After sitting for the winter, I tried to turn over my 5 hp Mariner 1cyl 2-stroke and it is siezed solid. The pull cord won't move at all. The motor has had salt water use as a kicker. It is never flushed during the season. I just warm it up at the dock, so that it's ready to go in an emergency. This is the pattern of use that the engine has had since new in 1999. I appreciate that this is seriously not good for the engine but it isn't possible to flush the motor where I keep my boat.
It ran and started fine up until the end of the season. I'm guessing that salt corrosion has got to it and siezed it up somewhere.
The pull cord is free moving when it is taken off the engine and the start in gear mechanism looks like it is working properly.
I took the cylinder head off and the piston and bore look fine. Tonight I tried to take the lower unit off and it won't budge. I took the two lower bolts off and loosened the shift linkage under the grommet.
The lower unit will twist slightly from side to side but I just can't get it to lower any. I've tried gentle taps with a rubber mallet all round the gear case and it won't budge.
Is the difficulty in dropping the lower unit, related to the seizing maybe?
Any pointers in getting the lower unit off or generally troubleshooting this issue?
If you remove the pull cord assy and maualy turn flyweel clockwise in neutral, will the flyweel move freely, or it's only stuck when in gear. A very bad issue not to rinse with fresh water after use as this small engine has very small water passages, put a bucket of water under tail to flush with engine on for 5 minutes. Or get the flush adapter attached to engine by water hose, no need to turn engine on as this model does not have a thermostat to open to clean interior head water passages.
it could very well be the foot seized up, if it were me i would try to pour some marvals mystery oil in the cylinder and let if sit for a day or so and see if it frees up the top end if that is what is eized ne how
it could very well be the foot seized up, if it were me i would try to pour some marvals mystery oil in the cylinder and let if sit for a day or so and see if it frees up the top end if that is what is eized ne how
What he said... Marvels is the only thing I've ever seen free a seized motor....just pull the plugs of and pour some in..
Bullbat, what do you mean 'the foot' has siezed up. I'm not familiar wth that term.
I had a look on the marvals mystery oil site and I don't see any evidence of it being available over here in the UK, but there might be something similar. I'll have a look around. Thanks for that.
I got the lower unit off at last. The motor still wont budge with it off.

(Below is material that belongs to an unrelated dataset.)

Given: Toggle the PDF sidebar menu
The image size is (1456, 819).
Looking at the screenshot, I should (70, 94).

One problem I have now is that I accidently moved the shift rod when I was carrying the lower unit and I felt the gear box change gear. I thought that it would be a simple matter of pulling or pushing on the shift rod to move through the gears. If I do this on mine there is some up and down slack on the rod but there is no gear changing happening. Any ideas on this guys?
Also is it a bad idea to move the prop by hand 'the wrong way' if the lower unit is in a particular gear?

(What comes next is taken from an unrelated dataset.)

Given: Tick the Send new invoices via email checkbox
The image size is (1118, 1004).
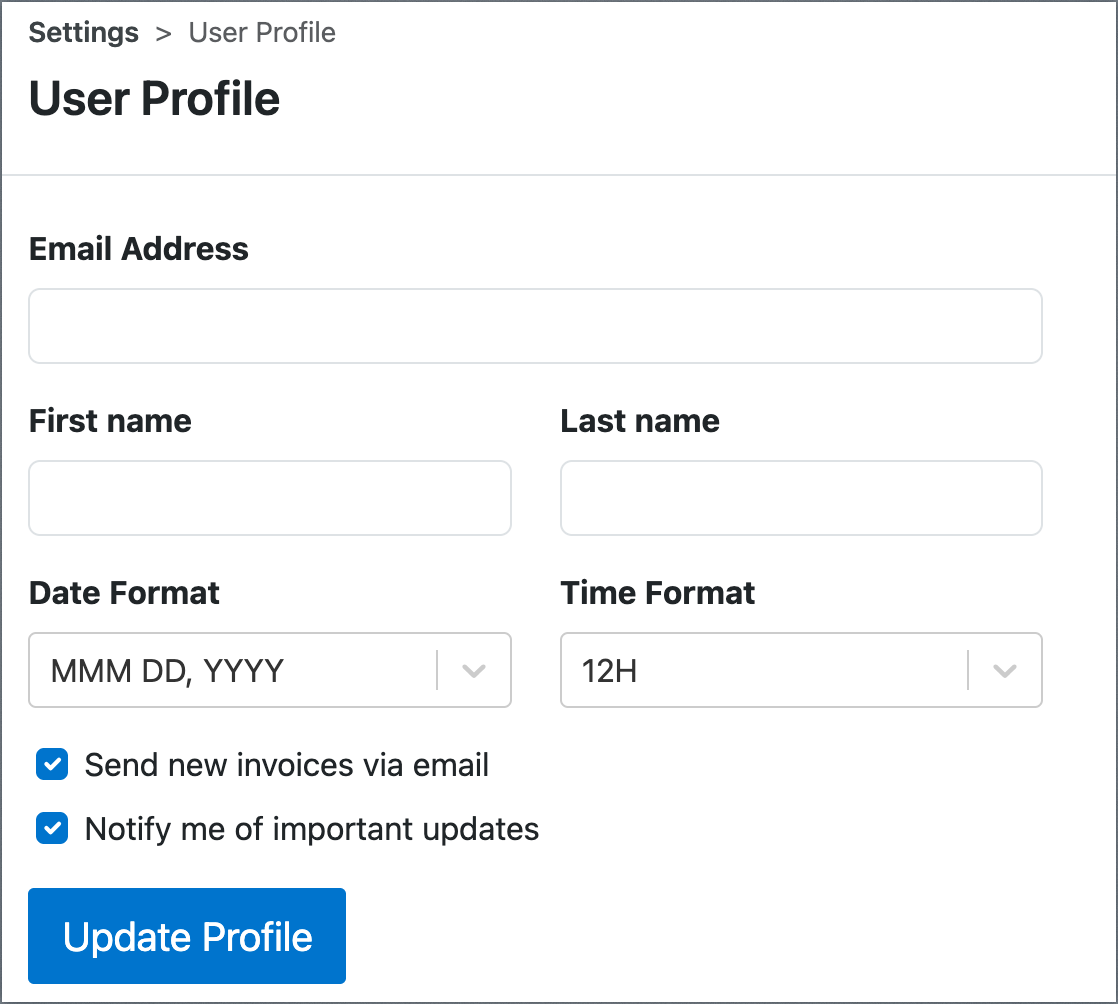Looking at the screenshot, I should click(52, 764).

I called the local Mainer dealer today to find out the price of a new powerhead. Stupidly expensive compared to the price of a new engine. The tech thought that the crank bearings could have siezed.
Does this sound like it could be it?
If it is my next question is how this could have happened? Is there maybe something up with the lubrication in the motor that could cause this?
I took the power head off and found that the part where the drive shaft enters the engine to be packed solid with salt. The shaft must normally spin freely in this collar.
I've attached some pictures of the problem.
Is it normal for salt water to be in this area?
There is also black tar like stuff on the collar. I'm thinking that this is from the exhaust.
If I replace this part will the engine be fixed or could there be something else going on?
You said that the drive shaft don't rotate, but is the crankshaft free now? Can you now turn the flywheel by hand?
If you look where the splines of the driveshaft enter into the crankshaft, does the seals look good?
Because if you answer yes to theses questions, you may be ok by replacing the driveshaft housing. But you'll also have to be sure that the water cooling passage are clear...
If it don't rotate freely and/or salt corrosion enter into the crankcase by the lower seal, you'd be better to simply throw it in the garbage...
Yes, the motor is totally free now. The piston is moving beautifully with the slightest touch of the fly wheel. The lower seal looks good so I think the new drive shaft housing might to the trick.
The cooling pasages have some salt present and they are tiny. I'm going to clear these out with a probe and maybe get something that will dissolve salt.